• What you should do: Repeat word for word every line of the data below, from the first through the line containing "has width=1918, height=884.", and stop there.

• Data:
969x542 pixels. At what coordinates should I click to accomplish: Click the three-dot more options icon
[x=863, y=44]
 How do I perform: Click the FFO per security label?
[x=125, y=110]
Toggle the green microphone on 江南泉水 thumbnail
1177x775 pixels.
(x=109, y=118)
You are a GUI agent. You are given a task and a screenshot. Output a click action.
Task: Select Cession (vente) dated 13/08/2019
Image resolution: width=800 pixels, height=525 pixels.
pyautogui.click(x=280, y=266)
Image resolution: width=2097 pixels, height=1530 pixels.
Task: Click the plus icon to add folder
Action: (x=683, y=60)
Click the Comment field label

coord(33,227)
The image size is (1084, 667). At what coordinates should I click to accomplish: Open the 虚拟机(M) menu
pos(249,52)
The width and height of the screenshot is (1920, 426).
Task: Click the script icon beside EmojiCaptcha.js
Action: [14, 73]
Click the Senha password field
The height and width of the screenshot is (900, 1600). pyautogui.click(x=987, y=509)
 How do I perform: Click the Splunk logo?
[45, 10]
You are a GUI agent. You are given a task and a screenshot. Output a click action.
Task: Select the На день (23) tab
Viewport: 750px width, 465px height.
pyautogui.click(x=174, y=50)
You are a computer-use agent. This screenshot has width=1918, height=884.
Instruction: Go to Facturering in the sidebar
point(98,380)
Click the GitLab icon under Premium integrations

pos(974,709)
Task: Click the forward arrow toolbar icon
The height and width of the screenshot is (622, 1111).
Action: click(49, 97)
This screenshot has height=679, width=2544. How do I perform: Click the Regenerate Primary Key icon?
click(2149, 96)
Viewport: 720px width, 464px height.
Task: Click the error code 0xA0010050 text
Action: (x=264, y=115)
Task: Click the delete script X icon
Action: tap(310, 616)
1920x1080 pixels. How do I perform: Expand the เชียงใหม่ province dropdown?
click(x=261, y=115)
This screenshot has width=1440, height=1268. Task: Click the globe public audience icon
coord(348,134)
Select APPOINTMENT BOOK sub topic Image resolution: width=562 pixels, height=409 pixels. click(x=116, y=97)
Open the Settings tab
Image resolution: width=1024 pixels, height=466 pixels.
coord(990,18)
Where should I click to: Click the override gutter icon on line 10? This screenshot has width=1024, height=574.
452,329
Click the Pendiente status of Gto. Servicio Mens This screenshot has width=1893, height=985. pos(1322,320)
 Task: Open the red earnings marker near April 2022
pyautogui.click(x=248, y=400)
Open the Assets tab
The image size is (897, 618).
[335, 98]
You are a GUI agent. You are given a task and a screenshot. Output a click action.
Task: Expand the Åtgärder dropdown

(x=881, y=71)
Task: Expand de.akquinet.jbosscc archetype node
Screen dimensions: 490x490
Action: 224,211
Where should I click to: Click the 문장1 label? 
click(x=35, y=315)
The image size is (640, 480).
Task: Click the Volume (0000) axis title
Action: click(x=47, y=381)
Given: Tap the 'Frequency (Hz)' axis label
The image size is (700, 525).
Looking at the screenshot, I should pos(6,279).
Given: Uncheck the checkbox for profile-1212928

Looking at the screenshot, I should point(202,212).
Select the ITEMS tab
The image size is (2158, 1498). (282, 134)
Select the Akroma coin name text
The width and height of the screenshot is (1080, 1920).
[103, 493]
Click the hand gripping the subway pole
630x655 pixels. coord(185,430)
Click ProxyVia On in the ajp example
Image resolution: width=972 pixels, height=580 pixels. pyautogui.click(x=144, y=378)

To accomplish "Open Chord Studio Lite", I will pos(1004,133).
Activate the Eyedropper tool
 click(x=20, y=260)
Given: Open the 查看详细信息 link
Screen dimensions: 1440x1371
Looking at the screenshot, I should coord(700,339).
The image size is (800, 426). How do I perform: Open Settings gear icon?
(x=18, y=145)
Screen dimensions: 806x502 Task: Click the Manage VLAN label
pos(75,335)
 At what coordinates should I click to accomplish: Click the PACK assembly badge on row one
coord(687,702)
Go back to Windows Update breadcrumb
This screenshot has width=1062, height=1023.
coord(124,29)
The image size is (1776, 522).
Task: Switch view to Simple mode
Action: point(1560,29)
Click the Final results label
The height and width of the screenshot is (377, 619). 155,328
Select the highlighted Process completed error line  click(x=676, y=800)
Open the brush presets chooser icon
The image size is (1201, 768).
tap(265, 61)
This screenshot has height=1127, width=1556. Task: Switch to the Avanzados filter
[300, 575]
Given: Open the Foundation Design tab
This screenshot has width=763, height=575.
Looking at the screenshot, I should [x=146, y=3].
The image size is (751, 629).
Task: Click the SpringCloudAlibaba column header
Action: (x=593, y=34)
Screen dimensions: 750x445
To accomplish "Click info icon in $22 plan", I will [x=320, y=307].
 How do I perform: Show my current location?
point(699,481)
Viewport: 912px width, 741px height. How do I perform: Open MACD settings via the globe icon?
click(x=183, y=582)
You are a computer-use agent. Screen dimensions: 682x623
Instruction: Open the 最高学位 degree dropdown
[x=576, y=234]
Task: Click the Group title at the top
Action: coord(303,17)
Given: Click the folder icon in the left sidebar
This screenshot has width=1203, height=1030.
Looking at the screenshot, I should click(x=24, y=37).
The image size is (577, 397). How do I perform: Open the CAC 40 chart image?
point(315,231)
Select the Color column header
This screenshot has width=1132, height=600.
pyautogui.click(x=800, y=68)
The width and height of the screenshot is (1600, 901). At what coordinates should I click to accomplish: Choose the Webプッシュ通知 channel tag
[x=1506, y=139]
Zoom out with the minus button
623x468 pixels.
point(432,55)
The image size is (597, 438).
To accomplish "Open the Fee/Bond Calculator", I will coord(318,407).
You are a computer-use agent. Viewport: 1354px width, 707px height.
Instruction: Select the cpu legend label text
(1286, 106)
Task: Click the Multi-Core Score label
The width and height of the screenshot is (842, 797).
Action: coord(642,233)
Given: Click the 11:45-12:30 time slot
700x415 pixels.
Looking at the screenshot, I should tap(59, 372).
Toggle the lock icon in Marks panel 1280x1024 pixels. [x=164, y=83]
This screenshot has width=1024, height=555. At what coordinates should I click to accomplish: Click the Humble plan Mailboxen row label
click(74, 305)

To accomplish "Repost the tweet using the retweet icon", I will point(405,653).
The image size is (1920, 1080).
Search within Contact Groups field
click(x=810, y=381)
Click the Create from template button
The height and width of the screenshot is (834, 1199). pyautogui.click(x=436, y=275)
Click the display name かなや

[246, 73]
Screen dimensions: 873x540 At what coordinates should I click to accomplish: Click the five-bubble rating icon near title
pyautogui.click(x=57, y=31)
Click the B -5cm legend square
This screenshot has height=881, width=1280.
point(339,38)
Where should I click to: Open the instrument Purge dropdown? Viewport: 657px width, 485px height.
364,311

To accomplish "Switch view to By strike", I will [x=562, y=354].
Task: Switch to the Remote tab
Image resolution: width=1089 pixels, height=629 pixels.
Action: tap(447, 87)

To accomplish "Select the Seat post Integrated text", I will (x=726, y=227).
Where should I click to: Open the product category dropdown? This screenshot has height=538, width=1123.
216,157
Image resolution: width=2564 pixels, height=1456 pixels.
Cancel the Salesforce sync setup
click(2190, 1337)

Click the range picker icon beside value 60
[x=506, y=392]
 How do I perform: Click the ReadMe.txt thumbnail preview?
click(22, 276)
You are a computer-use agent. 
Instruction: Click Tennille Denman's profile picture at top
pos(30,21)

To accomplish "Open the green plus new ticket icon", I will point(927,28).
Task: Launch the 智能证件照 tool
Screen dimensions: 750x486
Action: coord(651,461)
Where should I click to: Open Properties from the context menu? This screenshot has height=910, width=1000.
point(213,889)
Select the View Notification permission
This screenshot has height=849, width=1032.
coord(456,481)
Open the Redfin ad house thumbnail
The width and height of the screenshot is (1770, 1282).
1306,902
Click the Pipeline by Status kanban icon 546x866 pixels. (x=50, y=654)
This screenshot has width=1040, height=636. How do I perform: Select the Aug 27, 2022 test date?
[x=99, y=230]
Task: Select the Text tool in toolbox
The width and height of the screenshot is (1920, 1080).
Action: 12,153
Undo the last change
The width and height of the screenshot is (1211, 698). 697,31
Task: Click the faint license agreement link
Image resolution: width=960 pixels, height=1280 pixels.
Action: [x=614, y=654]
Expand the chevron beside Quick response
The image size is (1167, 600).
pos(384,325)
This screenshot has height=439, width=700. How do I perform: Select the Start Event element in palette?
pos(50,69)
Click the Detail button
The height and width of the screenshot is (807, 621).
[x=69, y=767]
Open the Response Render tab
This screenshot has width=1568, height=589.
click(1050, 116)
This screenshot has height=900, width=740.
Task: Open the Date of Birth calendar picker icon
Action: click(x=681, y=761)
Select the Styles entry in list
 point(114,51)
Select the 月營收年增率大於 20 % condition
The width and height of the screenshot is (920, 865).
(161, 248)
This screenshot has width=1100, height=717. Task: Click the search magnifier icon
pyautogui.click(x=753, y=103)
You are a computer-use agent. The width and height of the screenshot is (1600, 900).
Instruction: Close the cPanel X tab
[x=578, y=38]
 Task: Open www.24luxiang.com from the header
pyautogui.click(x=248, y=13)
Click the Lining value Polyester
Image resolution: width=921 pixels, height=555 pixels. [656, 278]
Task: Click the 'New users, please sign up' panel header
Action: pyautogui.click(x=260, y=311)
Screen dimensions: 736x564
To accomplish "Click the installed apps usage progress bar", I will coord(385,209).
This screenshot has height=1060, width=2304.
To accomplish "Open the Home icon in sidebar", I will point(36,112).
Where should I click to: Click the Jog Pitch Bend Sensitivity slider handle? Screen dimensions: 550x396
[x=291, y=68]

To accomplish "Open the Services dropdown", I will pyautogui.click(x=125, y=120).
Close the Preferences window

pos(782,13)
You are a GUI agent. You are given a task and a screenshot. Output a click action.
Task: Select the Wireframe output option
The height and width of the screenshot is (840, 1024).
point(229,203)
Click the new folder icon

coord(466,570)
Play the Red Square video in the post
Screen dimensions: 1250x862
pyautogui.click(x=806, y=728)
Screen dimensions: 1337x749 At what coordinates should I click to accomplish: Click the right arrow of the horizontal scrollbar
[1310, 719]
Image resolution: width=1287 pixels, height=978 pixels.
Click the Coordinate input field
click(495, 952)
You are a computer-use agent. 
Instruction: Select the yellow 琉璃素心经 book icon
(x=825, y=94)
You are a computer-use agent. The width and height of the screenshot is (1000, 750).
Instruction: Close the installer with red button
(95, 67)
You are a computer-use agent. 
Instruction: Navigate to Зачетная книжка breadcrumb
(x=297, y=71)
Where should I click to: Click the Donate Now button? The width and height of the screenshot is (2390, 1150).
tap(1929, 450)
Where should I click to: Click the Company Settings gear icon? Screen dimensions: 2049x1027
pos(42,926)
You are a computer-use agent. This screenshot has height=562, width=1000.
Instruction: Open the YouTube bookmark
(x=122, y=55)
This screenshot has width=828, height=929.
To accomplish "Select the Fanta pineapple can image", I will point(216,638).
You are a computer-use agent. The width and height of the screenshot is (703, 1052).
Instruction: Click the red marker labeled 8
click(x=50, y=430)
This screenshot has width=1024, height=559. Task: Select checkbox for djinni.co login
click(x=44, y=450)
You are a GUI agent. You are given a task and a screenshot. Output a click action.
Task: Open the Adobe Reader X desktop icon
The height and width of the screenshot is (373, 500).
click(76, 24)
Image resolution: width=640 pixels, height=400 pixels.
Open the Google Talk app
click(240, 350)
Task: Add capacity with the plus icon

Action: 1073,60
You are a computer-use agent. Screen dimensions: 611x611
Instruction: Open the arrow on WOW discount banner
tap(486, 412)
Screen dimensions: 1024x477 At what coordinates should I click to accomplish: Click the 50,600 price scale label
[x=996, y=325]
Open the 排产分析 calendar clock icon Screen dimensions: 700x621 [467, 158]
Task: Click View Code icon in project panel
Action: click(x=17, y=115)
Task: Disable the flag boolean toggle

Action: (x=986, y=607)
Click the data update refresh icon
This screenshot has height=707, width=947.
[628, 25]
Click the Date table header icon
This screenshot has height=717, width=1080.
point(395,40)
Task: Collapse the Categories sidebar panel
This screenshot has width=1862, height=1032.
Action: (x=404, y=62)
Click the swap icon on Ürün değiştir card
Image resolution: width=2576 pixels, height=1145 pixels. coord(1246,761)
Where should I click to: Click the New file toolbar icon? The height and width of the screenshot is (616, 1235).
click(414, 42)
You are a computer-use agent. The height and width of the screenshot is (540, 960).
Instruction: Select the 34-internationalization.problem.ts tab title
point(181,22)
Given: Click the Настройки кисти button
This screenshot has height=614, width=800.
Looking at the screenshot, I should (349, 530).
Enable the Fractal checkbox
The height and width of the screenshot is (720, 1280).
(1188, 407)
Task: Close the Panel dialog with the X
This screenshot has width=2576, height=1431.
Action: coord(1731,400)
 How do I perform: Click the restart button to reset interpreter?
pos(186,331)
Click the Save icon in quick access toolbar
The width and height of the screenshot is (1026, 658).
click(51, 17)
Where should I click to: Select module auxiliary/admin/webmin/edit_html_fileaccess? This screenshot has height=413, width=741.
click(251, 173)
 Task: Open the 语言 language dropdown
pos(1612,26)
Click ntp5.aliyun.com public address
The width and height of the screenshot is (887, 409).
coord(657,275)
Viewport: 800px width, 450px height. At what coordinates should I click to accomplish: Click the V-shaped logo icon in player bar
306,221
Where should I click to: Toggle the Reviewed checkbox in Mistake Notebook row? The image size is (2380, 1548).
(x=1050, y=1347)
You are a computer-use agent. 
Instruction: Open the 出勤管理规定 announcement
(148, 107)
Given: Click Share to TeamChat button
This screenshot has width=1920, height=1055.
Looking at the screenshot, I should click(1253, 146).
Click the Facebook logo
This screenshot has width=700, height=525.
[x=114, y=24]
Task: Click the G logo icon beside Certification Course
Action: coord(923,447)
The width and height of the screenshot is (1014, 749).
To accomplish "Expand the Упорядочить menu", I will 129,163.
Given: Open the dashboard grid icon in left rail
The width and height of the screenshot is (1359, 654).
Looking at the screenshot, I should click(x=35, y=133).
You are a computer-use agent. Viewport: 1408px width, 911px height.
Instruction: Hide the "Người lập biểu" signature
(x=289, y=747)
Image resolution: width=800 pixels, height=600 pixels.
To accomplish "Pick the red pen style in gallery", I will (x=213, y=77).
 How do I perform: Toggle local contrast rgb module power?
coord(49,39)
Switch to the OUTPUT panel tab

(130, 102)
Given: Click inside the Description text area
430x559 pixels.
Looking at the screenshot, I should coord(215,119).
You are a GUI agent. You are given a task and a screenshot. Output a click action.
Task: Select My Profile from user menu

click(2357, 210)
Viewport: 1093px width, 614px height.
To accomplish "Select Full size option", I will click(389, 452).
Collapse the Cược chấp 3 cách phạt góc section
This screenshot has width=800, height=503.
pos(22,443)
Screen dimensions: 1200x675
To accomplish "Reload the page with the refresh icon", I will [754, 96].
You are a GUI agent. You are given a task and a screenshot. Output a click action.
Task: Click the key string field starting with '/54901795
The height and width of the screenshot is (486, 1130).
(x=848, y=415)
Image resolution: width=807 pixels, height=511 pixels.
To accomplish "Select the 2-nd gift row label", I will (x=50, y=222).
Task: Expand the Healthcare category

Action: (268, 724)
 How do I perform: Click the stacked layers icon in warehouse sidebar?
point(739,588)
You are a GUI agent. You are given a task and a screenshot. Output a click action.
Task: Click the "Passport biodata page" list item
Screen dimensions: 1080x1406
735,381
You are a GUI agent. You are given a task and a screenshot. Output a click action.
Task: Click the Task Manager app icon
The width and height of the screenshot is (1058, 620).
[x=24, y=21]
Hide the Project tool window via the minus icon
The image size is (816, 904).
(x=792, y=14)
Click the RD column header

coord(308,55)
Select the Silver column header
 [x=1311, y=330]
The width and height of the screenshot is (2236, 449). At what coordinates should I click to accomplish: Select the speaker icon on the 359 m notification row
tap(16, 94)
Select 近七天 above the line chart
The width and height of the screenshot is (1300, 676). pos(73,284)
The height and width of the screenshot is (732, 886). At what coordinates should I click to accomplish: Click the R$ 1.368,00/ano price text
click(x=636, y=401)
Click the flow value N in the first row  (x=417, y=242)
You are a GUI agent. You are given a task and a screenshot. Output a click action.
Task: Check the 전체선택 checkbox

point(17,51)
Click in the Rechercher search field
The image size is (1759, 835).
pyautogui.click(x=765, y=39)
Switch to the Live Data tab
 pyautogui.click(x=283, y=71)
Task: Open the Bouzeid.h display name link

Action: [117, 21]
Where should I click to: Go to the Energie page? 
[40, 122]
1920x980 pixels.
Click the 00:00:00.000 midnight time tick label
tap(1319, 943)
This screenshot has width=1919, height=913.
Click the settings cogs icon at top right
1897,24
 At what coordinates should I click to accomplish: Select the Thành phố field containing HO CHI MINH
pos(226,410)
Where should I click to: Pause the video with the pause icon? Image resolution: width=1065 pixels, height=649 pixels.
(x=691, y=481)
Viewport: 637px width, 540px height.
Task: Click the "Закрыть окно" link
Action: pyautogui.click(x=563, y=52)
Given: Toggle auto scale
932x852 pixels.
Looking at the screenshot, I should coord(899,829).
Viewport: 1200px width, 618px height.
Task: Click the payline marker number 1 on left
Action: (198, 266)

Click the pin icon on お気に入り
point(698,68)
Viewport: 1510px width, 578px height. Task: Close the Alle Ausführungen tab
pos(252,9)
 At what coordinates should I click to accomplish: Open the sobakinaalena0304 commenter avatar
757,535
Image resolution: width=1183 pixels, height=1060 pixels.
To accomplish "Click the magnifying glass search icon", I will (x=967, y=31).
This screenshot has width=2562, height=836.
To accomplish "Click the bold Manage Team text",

• Task answer:
969x542 pixels. At what coordinates should I click to accomplish: Click the three-dot more options icon
[x=863, y=44]
 How do I perform: Click the FFO per security label?
[x=125, y=110]
Toggle the green microphone on 江南泉水 thumbnail
1177x775 pixels.
(x=109, y=118)
You are a GUI agent. You are given a task and a screenshot. Output a click action.
Task: Select Cession (vente) dated 13/08/2019
Image resolution: width=800 pixels, height=525 pixels.
pyautogui.click(x=280, y=266)
Image resolution: width=2097 pixels, height=1530 pixels.
Task: Click the plus icon to add folder
Action: (x=683, y=60)
Click the Comment field label

coord(33,227)
The image size is (1084, 667). At what coordinates should I click to accomplish: Open the 虚拟机(M) menu
pos(249,52)
The width and height of the screenshot is (1920, 426).
Task: Click the script icon beside EmojiCaptcha.js
Action: [14, 73]
Click the Senha password field
The height and width of the screenshot is (900, 1600). pyautogui.click(x=987, y=509)
 How do I perform: Click the Splunk logo?
[45, 10]
You are a GUI agent. You are given a task and a screenshot. Output a click action.
Task: Select the На день (23) tab
Viewport: 750px width, 465px height.
pyautogui.click(x=174, y=50)
You are a computer-use agent. This screenshot has width=1918, height=884.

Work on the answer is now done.